- Task directions
State how many lines in the entries below contain the string "height". Case counts. Reply with the number alone.

** start Data rows **

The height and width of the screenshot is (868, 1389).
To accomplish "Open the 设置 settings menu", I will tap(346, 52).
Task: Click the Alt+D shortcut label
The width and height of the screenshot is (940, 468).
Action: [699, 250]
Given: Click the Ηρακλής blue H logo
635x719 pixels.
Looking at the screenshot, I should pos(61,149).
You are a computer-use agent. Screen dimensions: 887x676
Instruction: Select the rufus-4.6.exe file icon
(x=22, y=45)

** end Data rows **
** start Data rows **

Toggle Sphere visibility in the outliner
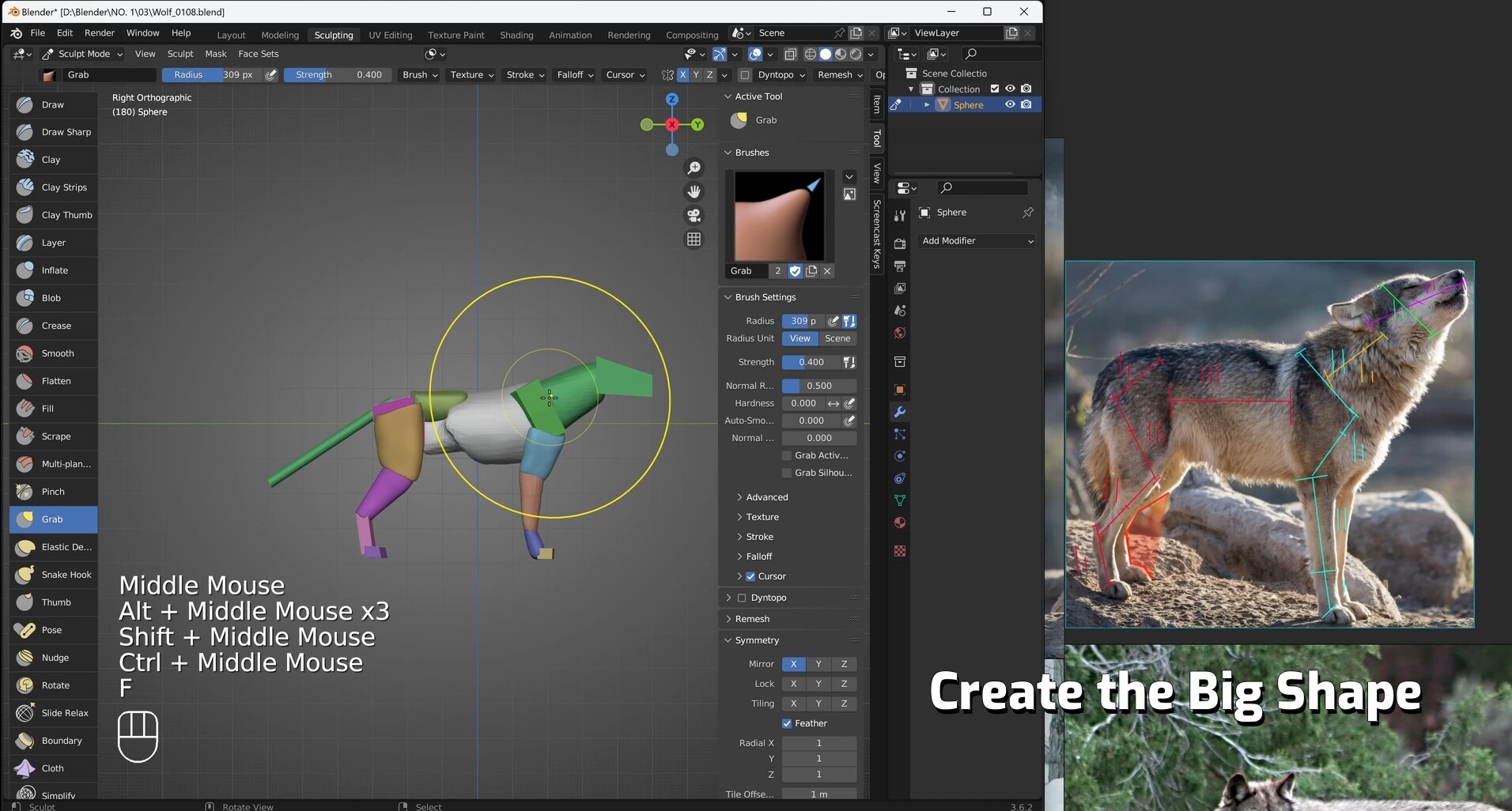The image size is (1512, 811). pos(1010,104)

** end Data rows **
** start Data rows **

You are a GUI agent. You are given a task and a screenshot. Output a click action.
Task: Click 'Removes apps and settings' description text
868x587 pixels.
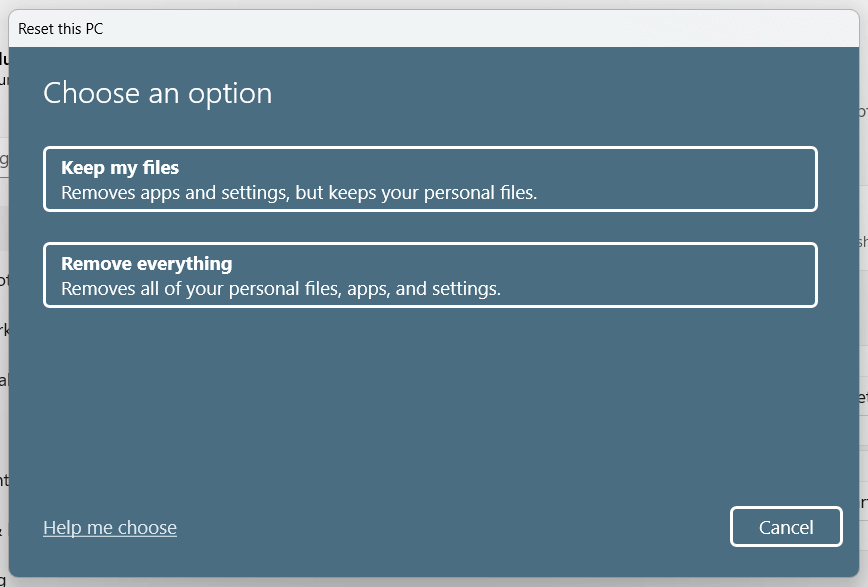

** end Data rows **

- Solution to this exercise
2